- Work instruction 1 -
In the Prufrock trivia text, reproduce word for word the passage that begins at the words "What is the" and stops after the words "is a peach?".
- Work instruction 2 -
According to the Prufrock trivia text, what does Prufrock say he is rather than Hamlet?
- Work instruction 3 -
Write the next part of the Prufrock trivia text, carrying on after its final line.

- Text for analysis -
Prufrock compares the evening sky to this medical patient "spread out upon a table."
What is a patient etherized?
Prufrock claims he is not this Shakespearean prince, but rather an "attendant lord."
Who is Hamlet?
He famously measures out his life with these small items.
What are coffee spoons?
The recurring "yellow" entity that rubs its back and muzzle upon the window-panes.
What is the fog (or smoke)?
In the room, the women come and go, talking of this Italian Renaissance artist.
Who is Michelangelo?
This biblical figure’s head was "brought in upon a platter," a fate Prufrock fears.
Who is John the Baptist?
Prufrock wonders if he should part his hair behind and if he dares to eat this fruit.
What is a peach?

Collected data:
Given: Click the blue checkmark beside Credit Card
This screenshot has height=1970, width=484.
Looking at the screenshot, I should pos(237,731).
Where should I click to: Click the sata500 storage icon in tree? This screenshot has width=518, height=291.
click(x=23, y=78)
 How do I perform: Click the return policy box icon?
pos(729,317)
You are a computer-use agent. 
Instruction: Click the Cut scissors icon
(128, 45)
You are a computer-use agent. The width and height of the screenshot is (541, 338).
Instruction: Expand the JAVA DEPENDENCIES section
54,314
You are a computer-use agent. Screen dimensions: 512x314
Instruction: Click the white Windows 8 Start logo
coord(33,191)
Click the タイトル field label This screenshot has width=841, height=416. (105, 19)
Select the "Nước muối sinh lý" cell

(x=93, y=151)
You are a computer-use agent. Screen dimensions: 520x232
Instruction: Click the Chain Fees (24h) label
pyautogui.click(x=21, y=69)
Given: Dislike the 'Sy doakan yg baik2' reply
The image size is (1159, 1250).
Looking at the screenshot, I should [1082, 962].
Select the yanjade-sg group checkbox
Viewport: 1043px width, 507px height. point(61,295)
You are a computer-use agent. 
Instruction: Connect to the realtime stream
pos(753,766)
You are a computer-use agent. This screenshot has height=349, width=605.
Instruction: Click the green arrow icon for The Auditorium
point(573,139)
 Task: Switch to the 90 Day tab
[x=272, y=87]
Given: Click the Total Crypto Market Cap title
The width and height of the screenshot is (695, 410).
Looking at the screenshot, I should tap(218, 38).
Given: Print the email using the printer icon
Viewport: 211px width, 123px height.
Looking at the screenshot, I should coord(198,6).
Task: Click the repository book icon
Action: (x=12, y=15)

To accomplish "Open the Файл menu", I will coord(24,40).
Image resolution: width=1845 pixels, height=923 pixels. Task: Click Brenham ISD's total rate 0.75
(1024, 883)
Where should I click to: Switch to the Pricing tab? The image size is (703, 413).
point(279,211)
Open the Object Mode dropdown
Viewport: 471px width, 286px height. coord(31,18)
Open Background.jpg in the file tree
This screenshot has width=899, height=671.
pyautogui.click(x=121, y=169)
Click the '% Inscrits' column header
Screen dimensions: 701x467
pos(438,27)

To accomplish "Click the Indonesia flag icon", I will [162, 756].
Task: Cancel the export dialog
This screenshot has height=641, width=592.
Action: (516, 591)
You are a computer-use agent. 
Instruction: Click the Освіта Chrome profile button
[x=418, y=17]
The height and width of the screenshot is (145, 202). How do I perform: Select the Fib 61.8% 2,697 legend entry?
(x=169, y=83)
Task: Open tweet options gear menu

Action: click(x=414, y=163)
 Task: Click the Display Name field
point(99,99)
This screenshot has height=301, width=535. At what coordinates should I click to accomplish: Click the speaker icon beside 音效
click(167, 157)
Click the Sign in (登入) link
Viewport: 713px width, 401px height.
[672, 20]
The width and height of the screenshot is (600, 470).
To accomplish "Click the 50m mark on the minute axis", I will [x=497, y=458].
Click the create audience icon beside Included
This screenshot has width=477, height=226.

- Answer 1 -
What is the fog (or smoke)?
In the room, the women come and go, talking of this Italian Renaissance artist.
Who is Michelangelo?
This biblical figure’s head was "brought in upon a platter," a fate Prufrock fears.
Who is John the Baptist?
Prufrock wonders if he should part his hair behind and if he dares to eat this fruit.
What is a peach?

- Answer 2 -
An "attendant lord."

- Answer 3 -
This is the specific type of poem "Prufrock" is—a speech by a single character to a silent listener.
What is a dramatic monologue?
Prufrock imagines himself as a pair of "ragged" these, scuttling across the floors of silent seas.
What are claws?
Eliot’s epigraph for the poem is taken from this 14th-century Italian epic.
What is Dante’s Inferno?
This is the "overwhelming" thing Prufrock tells the reader not to ask about.
What is the "overwhelming question"?
Prufrock realizes his life is a joke when this "Eternal" figure holds his coat and snickers at him.